And the most striking irony in Refah’s just order discourse was that their state-led solutions for the economy and the nationalistic connotations of their anti-Western attitude blurred the real political position of the movement since at the same time this group vehemently condemned the state’s secular cultural and educational policies (Laciner,1995). I assume they see the state as a mere instrument that can be manipulated according to the interests of the government party, which ignores the general context of social relationships that historically condition the Turkish state. As a result most coolheaded pundits argued that a Refah government in Turkey would inevitably confront enormous tensions due to the above-mentioned dilemmas and contradictions.

At the end after the victory in the 1994 local elections and the popularity of the elected mayor of Istanbul, the Refah Party won almost 21 percent of the national vote in the 1995 national parliamentary elections which made them the winner, albeit without a majority in the Turkish parliament. Two other center right parties, ANAP and Demirel’s DYP (True Path Party) followed Refah closely in the elections. However, both the secular military and the civil institutions like universities, chamber of commerce, TUSIAD and left-wing parties immediately warned the public about the consequences of a potential Refah Party-led government. That was a point where the secular establishment, especially the military, began to understand the ramifications of two decades of constant religious and nationalistic propaganda for the Turkish polity. Those civil and military circles forced the two right-wing parties ANAP and DYP to reconcile their differences and form a viable coalition against the Islamist danger. Their understanding of the Islamist danger came from the activities of radical Islamic groups within Turkey, especially in the mid 90s. Starting from the assassination of some secular intellectuals by bombs by groups like IBDA-C (Islamic Great Eastern Warriors Front) to the activities of Hezbollah within the South East of the country, and to the headscarves wars in universities, Turkish public opinion began to pay attention to the rising tide of Islamic oppositional discourse. Bahriye Ucok, Muammer Aksoy, and Ugur Mumcu, who were once prominent secular intellectuals and vocal critiques of Islamic movements, were all assassinated during those chaotic years (Narli, in Rubin(ed), 2003).

● SOURCE MATERIAL:

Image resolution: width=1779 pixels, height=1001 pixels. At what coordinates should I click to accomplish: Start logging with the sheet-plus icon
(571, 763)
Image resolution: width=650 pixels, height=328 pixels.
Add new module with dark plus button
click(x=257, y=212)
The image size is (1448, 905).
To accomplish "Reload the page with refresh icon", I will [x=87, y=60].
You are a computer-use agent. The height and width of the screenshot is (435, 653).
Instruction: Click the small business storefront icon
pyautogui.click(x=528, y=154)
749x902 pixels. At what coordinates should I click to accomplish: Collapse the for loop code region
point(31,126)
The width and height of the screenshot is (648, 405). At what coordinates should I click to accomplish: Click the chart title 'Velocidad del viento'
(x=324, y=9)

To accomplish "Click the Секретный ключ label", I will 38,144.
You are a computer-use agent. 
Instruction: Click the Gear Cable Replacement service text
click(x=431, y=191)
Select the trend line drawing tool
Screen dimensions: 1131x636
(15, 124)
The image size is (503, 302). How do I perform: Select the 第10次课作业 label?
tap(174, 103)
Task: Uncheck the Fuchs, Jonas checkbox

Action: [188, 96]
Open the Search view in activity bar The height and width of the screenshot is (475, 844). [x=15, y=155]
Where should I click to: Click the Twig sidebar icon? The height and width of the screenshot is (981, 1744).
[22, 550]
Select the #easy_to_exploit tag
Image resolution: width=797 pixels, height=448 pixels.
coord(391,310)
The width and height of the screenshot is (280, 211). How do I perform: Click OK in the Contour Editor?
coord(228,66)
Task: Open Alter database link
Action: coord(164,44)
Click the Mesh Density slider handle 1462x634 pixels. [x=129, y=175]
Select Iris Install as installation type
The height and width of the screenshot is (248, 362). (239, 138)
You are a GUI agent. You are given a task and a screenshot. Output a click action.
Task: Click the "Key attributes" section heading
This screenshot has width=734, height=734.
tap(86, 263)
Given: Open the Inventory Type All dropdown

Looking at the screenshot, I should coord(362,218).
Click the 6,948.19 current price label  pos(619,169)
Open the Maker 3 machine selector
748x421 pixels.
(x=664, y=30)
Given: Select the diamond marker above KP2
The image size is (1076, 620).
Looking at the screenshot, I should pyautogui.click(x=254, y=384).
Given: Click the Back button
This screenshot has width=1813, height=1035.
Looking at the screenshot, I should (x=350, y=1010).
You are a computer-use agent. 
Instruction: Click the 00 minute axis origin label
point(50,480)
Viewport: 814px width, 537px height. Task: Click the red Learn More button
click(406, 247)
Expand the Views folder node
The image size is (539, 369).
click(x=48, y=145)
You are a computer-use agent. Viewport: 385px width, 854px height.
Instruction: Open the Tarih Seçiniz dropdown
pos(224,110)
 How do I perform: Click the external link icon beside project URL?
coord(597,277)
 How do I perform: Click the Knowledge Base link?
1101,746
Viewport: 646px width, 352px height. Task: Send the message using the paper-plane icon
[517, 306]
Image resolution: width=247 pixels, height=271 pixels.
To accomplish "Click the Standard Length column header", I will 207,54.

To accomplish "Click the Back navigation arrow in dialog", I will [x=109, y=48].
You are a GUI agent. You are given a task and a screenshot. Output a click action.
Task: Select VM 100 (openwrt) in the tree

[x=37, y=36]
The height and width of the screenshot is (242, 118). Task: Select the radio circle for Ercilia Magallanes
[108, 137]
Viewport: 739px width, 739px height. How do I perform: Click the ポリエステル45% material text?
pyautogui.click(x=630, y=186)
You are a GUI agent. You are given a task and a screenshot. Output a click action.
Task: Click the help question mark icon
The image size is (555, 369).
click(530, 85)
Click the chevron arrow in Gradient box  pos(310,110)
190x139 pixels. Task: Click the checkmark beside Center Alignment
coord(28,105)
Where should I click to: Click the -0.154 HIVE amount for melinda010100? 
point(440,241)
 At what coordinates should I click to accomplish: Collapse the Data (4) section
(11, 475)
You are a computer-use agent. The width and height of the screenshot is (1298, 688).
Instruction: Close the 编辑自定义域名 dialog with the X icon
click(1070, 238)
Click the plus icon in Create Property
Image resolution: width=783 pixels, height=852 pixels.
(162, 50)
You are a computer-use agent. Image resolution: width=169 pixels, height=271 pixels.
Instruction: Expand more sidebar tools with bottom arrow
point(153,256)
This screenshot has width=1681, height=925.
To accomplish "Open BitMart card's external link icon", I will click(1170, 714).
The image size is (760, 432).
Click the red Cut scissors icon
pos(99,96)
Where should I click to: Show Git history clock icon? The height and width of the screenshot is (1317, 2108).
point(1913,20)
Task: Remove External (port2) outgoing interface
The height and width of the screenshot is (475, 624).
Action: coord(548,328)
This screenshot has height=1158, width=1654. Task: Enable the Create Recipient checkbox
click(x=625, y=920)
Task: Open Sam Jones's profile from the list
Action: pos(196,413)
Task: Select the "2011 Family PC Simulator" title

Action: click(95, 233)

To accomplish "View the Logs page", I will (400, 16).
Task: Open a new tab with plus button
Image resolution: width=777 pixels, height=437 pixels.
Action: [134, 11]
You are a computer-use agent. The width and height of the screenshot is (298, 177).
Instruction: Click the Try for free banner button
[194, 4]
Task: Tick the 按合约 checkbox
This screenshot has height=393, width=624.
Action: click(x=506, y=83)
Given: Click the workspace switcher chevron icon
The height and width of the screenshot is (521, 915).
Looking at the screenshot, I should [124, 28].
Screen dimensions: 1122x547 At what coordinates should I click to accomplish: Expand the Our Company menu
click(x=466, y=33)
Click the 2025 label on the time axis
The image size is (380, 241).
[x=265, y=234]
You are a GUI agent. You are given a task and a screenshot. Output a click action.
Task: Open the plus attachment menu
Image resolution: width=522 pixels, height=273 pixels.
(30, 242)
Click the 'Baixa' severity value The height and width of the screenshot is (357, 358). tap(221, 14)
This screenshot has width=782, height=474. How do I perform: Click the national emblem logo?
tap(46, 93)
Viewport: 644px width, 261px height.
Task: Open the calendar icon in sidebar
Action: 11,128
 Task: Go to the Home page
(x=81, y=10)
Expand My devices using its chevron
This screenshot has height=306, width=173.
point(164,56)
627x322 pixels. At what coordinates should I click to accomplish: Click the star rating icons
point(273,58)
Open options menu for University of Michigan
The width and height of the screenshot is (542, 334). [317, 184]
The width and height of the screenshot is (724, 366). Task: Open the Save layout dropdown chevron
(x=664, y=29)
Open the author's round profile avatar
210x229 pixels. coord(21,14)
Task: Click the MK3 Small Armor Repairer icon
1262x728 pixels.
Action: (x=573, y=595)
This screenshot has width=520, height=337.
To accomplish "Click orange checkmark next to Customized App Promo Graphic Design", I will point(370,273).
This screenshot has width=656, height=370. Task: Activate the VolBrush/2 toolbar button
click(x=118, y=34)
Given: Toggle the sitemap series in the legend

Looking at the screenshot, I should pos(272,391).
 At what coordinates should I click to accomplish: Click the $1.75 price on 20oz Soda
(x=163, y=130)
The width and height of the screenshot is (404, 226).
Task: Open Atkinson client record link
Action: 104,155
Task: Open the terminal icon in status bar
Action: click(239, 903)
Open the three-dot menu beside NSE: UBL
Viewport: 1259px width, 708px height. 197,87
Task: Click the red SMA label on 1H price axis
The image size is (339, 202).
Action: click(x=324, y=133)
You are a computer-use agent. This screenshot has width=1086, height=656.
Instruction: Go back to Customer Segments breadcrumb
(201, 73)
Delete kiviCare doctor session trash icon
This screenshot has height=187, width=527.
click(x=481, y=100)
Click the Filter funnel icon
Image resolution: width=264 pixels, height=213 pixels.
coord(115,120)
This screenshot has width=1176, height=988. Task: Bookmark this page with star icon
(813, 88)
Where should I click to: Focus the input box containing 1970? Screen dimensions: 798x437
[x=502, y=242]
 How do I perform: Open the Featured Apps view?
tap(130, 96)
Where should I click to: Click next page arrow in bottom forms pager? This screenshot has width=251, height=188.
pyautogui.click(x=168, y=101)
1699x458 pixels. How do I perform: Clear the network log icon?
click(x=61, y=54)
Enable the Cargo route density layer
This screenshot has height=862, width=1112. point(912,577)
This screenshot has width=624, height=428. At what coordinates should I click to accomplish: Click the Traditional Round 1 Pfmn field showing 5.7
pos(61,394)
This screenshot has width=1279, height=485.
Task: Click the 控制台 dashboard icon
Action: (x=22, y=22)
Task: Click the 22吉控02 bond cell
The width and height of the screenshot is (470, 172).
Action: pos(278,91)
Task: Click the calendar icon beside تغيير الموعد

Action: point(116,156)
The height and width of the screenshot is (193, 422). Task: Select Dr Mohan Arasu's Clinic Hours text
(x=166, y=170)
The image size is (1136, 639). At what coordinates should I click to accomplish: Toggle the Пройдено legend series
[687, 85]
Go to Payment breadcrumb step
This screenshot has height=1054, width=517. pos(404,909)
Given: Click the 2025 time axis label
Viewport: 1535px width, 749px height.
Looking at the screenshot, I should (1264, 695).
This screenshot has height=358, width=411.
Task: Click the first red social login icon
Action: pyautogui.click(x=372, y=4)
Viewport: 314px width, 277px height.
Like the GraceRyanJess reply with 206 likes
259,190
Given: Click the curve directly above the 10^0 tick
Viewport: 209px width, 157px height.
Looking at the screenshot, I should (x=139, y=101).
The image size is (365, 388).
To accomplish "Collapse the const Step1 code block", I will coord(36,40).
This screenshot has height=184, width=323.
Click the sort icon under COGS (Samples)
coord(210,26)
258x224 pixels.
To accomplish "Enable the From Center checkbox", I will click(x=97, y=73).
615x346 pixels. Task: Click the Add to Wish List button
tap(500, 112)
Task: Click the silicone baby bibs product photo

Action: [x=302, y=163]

● GIVEN TASK 1:
From the Refah Party passage, extract the stretch that begins with the words "And the most" and ends with the words "dilemmas and contradictions.".
● GIVEN TASK 2:
Copy from the records only the lines that run from the one containing "You are a computer-use agent. This" through the one containing "Action: point(116,156)", including both of those lines.
The Refah Party passage and the records have nothing to do with each other.

● EXERCISE OUTPUT 1:
And the most striking irony in Refah’s just order discourse was that their state-led solutions for the economy and the nationalistic connotations of their anti-Western attitude blurred the real political position of the movement since at the same time this group vehemently condemned the state’s secular cultural and educational policies (Laciner,1995). I assume they see the state as a mere instrument that can be manipulated according to the interests of the government party, which ignores the general context of social relationships that historically condition the Turkish state. As a result most coolheaded pundits argued that a Refah government in Turkey would inevitably confront enormous tensions due to the above-mentioned dilemmas and contradictions.

● EXERCISE OUTPUT 2:
You are a computer-use agent. This screenshot has width=1086, height=656.
Instruction: Go back to Customer Segments breadcrumb
(201, 73)
Delete kiviCare doctor session trash icon
This screenshot has height=187, width=527.
click(x=481, y=100)
Click the Filter funnel icon
Image resolution: width=264 pixels, height=213 pixels.
coord(115,120)
This screenshot has width=1176, height=988. Task: Bookmark this page with star icon
(813, 88)
Where should I click to: Focus the input box containing 1970? Screen dimensions: 798x437
[x=502, y=242]
 How do I perform: Open the Featured Apps view?
tap(130, 96)
Where should I click to: Click next page arrow in bottom forms pager? This screenshot has width=251, height=188.
pyautogui.click(x=168, y=101)
1699x458 pixels. How do I perform: Clear the network log icon?
click(x=61, y=54)
Enable the Cargo route density layer
This screenshot has height=862, width=1112. point(912,577)
This screenshot has width=624, height=428. At what coordinates should I click to accomplish: Click the Traditional Round 1 Pfmn field showing 5.7
pos(61,394)
This screenshot has width=1279, height=485.
Task: Click the 控制台 dashboard icon
Action: (x=22, y=22)
Task: Click the 22吉控02 bond cell
The width and height of the screenshot is (470, 172).
Action: pos(278,91)
Task: Click the calendar icon beside تغيير الموعد

Action: point(116,156)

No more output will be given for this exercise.